### EXERCISE AIM
In the records below, find the line that contains "XXXBios (1071, 1945)" and the line that contains "Biographies (815, 254)". Set down exactly those lines and every line between them, and nothing more.

[Items listed in a dataset]

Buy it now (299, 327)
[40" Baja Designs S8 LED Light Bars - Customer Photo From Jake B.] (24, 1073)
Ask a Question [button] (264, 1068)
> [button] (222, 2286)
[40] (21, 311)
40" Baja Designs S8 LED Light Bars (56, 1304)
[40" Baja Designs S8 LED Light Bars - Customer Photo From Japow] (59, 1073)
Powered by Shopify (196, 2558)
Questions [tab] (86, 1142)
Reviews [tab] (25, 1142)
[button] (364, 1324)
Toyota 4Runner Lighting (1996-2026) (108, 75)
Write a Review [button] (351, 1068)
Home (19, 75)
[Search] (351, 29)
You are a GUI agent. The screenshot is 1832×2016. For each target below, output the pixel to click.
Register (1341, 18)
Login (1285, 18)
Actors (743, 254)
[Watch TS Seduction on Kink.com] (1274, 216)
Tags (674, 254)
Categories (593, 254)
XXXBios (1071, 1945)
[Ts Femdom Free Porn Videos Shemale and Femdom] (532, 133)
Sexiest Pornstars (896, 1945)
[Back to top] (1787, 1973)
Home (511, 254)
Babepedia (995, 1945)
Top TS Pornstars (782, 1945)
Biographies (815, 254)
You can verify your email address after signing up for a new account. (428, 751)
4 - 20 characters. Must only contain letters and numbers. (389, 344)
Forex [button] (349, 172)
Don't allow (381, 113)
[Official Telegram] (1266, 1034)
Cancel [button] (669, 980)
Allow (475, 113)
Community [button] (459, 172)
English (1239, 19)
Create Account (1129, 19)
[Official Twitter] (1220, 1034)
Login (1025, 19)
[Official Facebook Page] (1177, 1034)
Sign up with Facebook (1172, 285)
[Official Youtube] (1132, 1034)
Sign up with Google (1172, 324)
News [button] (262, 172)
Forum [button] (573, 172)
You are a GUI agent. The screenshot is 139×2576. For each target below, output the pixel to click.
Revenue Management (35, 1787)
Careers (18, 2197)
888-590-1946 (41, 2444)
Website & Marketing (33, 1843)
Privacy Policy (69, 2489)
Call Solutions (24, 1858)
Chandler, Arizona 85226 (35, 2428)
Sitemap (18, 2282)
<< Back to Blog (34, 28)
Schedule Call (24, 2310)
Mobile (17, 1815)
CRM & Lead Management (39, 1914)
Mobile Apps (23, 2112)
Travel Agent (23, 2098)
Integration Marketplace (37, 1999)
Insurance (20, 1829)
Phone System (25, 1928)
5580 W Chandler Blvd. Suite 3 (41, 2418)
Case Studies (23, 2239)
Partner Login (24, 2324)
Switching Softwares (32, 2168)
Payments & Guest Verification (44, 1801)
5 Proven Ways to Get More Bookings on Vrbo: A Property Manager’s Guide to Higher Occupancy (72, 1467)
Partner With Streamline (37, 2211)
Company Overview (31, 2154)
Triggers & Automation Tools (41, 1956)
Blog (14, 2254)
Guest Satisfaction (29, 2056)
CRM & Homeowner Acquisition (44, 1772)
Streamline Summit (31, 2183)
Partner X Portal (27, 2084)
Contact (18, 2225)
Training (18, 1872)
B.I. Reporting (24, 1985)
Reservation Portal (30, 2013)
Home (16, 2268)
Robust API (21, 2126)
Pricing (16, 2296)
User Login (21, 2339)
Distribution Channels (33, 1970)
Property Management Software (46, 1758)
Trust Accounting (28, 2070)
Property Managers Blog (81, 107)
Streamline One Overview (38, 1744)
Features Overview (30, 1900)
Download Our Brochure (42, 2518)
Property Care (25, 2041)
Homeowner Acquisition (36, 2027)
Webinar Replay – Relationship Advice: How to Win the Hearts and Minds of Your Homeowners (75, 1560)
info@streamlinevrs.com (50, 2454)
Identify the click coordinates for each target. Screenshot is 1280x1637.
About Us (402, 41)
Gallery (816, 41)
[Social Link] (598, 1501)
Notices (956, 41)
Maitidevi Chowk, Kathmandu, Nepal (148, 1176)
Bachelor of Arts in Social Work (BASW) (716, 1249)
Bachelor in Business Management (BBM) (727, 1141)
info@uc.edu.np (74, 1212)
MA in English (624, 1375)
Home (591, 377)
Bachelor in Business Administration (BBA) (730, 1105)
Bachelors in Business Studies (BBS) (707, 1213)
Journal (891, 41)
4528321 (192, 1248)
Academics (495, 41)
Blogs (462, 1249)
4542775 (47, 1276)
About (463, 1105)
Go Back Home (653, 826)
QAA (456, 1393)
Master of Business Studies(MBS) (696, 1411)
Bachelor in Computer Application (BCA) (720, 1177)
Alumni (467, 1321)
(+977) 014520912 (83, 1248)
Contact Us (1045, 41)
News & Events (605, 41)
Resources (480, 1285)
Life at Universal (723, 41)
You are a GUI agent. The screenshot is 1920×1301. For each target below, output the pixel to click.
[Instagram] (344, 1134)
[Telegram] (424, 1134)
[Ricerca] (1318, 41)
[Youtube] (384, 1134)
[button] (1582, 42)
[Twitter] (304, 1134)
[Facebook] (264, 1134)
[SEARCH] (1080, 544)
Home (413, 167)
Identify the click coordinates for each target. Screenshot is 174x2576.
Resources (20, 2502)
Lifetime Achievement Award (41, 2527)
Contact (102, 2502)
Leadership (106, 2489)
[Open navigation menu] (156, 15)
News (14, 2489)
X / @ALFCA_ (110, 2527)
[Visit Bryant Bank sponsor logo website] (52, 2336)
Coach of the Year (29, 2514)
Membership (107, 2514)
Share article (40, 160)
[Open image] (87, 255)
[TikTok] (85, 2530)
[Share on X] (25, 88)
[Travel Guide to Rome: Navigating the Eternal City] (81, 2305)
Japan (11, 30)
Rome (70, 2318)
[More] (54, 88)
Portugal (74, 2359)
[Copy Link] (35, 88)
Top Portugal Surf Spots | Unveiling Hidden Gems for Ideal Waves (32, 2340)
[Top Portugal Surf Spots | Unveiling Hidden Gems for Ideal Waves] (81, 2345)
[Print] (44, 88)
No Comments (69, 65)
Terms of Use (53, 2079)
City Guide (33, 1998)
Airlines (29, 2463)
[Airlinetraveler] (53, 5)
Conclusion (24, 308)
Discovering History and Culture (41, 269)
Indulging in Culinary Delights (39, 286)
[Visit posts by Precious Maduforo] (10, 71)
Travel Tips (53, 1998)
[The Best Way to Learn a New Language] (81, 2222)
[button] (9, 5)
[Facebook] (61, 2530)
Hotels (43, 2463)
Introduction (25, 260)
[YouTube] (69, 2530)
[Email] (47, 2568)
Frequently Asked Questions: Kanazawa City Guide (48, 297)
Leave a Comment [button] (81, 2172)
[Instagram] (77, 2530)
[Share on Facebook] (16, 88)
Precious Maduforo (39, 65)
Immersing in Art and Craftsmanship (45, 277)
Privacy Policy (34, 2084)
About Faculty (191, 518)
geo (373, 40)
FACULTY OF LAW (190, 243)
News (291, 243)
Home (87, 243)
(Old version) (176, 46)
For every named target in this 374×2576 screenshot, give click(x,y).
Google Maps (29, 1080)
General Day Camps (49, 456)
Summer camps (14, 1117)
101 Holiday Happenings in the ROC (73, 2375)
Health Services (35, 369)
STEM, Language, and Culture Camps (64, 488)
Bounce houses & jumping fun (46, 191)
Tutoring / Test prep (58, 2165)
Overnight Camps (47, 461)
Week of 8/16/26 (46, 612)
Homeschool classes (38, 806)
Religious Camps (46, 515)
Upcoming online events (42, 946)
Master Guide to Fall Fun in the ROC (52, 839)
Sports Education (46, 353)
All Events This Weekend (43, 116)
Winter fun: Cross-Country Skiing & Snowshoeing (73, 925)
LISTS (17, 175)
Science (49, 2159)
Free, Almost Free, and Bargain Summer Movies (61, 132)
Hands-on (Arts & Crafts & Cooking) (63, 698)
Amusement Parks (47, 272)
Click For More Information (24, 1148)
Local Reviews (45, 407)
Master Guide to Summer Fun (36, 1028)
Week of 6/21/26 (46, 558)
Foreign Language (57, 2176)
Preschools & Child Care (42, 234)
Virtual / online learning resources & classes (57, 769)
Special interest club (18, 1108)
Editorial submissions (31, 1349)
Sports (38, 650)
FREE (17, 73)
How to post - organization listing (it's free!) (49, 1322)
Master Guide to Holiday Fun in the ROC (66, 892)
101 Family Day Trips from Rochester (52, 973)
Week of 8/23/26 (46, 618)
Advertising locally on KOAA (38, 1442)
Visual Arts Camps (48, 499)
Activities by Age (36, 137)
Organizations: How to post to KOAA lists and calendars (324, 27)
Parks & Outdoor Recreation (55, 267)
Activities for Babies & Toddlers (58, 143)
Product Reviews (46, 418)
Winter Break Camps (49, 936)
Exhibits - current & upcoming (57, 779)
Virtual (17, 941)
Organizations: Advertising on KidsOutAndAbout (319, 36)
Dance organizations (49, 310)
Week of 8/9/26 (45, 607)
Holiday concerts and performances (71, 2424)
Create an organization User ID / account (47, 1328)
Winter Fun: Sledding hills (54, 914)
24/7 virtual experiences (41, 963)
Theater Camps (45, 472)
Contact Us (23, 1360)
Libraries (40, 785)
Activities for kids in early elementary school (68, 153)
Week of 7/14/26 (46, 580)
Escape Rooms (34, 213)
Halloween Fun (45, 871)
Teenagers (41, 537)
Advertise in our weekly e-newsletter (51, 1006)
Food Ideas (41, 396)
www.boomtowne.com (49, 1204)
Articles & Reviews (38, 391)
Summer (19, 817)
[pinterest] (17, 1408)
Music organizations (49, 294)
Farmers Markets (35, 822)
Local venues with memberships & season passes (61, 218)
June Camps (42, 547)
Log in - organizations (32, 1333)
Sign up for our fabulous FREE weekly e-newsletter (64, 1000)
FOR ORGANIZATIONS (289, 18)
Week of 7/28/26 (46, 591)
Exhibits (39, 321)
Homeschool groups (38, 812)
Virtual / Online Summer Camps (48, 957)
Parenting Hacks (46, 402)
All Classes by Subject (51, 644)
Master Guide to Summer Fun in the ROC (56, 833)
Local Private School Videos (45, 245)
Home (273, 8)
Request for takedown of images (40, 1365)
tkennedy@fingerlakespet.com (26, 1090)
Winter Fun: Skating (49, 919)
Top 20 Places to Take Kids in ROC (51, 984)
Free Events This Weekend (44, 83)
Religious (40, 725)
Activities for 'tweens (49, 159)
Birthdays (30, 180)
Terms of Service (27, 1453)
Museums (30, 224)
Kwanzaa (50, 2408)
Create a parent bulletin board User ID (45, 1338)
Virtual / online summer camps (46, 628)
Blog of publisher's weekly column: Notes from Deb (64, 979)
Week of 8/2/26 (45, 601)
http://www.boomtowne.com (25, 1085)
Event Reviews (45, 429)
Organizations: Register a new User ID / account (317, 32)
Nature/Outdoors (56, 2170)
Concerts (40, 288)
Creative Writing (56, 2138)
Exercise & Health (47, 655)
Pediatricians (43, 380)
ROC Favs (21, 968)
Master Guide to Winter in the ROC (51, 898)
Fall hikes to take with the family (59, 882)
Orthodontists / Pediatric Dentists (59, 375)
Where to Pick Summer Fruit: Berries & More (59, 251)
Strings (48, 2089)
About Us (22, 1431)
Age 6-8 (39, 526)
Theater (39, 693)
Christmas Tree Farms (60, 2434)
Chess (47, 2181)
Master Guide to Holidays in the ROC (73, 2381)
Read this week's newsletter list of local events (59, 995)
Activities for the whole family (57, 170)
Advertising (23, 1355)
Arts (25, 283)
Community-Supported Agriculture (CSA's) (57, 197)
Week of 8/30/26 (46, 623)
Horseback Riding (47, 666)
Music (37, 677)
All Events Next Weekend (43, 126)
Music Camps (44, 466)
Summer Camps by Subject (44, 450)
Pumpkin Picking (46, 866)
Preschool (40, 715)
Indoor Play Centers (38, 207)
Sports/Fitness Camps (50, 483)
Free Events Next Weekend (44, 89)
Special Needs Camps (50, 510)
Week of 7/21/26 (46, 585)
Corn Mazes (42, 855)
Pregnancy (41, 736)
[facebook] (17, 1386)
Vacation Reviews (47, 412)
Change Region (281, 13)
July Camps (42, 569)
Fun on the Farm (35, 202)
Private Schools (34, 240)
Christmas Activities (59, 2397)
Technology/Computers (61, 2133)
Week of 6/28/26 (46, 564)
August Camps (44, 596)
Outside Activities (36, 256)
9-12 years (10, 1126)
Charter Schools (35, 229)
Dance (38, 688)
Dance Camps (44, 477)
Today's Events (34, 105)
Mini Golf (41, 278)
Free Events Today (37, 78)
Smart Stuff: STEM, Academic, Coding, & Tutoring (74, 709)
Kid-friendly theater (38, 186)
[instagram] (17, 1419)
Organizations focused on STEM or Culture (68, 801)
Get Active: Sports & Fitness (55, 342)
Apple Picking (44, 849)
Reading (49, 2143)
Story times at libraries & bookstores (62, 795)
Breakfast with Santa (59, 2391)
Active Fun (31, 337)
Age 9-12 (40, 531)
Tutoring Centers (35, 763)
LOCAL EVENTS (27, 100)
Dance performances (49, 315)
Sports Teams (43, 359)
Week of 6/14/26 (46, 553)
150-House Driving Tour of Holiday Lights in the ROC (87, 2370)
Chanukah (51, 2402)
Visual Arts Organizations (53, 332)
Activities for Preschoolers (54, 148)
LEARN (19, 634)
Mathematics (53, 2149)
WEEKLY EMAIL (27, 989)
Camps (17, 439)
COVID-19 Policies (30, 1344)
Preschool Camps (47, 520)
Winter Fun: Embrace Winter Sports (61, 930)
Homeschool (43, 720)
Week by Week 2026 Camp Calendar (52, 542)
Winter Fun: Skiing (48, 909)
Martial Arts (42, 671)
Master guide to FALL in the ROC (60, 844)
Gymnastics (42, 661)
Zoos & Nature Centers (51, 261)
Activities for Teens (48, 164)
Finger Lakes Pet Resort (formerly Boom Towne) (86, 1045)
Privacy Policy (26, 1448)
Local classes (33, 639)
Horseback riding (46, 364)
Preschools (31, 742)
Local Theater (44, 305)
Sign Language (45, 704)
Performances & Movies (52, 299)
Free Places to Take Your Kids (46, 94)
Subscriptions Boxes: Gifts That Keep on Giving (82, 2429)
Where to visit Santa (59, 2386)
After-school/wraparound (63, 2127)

### PROBLEM SOLUTION
XXXBios (1071, 1945)
[Ts Femdom Free Porn Videos Shemale and Femdom] (532, 133)
Sexiest Pornstars (896, 1945)
[Back to top] (1787, 1973)
Home (511, 254)
Babepedia (995, 1945)
Top TS Pornstars (782, 1945)
Biographies (815, 254)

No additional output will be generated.